In this large family, 18 members in at least 5 generations are known to have axonal motor distal polyneuropathy with minimal sensory involvement. Males have been affected with higher frequency than females (5 female patients compared with 13 males). The disease has been chronic and symmetrical with neurological examination showing onset between the ages of 18 and 25 years in males, and about 10 years later in females. An active sportsman has been an exception with first symptoms occurring at the age of 34 years. Toe and feet extensors were affected the earliest and most prominently, leading to numbness, muscle weakness, peroneus paresis, and finally atrophic paresis of the legs. Fingers and the arms became involved about 5 years after the onset. Older patients had claw hands and needed assistive devices for daily life. All patients finally lost tendon reflexes but had no cranial nerve involvement or autonomic disturbances. Only some of them had mild pes cavus.

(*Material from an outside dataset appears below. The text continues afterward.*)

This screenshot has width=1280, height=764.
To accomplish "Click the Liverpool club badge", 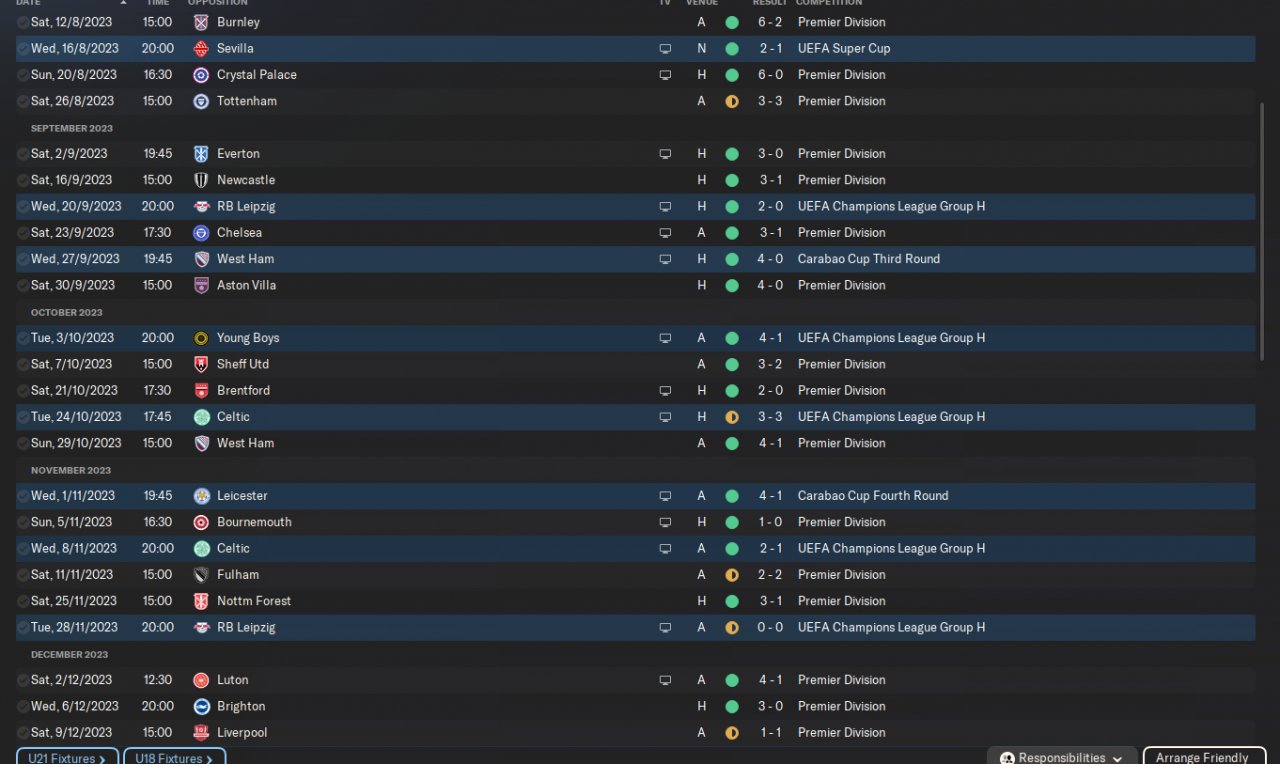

The electroneuromyography results (for representative patient, III-5, age 56 years) showed decreased upper limb motor amplitudes in the ulnar and median nerves (0.4 and 0.2 mV, respectively), with marginal decrease in NCV (38.0 and 38.5 m/s, respectively). In the legs, the changes were more pronounced with no detectable measurements in tibial and deep peroneal nerves. Sensory nerve action potential amplitudes were at the lower limit of normal in the radial nerve (9.4 μV), slightly decreased in the median nerve (6.5 μV), and strongly decreased in the ulnar nerve (1.2 μV). Upper limb sensory NCVs were normal in the radial and median nerves (53.0 and 48.7 m/s, respectively), but decreased in the ulnar nerve (28.7 m/s) where the action potential was barely detectable. In electromyography of the lower limb muscles, no activity could be recorded in the tibial or peroneal muscles, whereas the medial head of the gastrocnemius showed fibrillation. Vastus lateralis showed functional deficiency and changes consistent with neurogenic damage. Similar changes were recorded also in the muscles of the hand and lower arm, but the biceps brachii gave almost normal recordings. Another affected family member IV-1, who was studied twice at ages 30 and 32 years showed in the first examination strong and chronic motor nerve axonal damage in distal leg muscles with tibial and deep peroneal nerve amplitudes still detectable, although decreased (0.2 and 0.3 mV, respectively), and NCVs only slightly decreased (37.0 and 34.1 m/s, respectively). Two years later, disease progression was detectable with decrease of motor amplitude in arms and sensory nerve action potential amplitude in legs. Taken together, the findings in this family were consistent with axonal motor-sensory neuropathy, and CMT2 starting in lower leg motor nerves and gradually progressing to the upper limbs and the sensory nerves.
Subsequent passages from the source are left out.